🤖 AI Summary
Existing retrieval-augmented generation (RAG) approaches for multi-hop question answering typically rely on online graph construction or multi-step iterative reasoning, resulting in high computational complexity and inefficiency. This work proposes shifting cross-document reasoning to the offline indexing phase by identifying bridging entities across documents and pre-generating standalone bridge facts that encapsulate multi-hop relationships. This enables multi-hop inference through a single retrieval operation and one call to a large language model, eliminating the need for additional training, fine-tuning, or online graph processing.

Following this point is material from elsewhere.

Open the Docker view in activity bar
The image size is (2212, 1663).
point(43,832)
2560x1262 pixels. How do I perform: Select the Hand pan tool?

The method significantly simplifies the pipeline while achieving an average F1 improvement of 4.6 points across three standard benchmarks—HotpotQA, 2WikiMultiHopQA, and MuSiQue—and, when combined with IRCoT, outperforms all existing graph-based baselines.
📝 Abstract
Multi-hop question answering (QA) requires reasoning across multiple documents, yet existing retrieval-augmented generation (RAG) approaches address this either through graph-based methods requiring additional online processing or iterative multi-step reasoning. We present IndexRAG, a novel approach that shifts cross-document reasoning from online inference to offline indexing. IndexRAG identifies bridge entities shared across documents and generates bridging facts as independently retrievable units, requiring no additional training or fine-tuning. Experiments on three widely-used multi-hop QA benchmarks (HotpotQA, 2WikiMultiHopQA, MuSiQue) show that IndexRAG improves F1 over Naive RAG by 4.6 points on average, while requiring only single-pass retrieval and a single LLM call at inference time. When combined with IRCoT, IndexRAG outperforms all graph-based baselines on average, including HippoRAG and FastGraphRAG, while relying solely on flat retrieval. Our code will be released upon acceptance.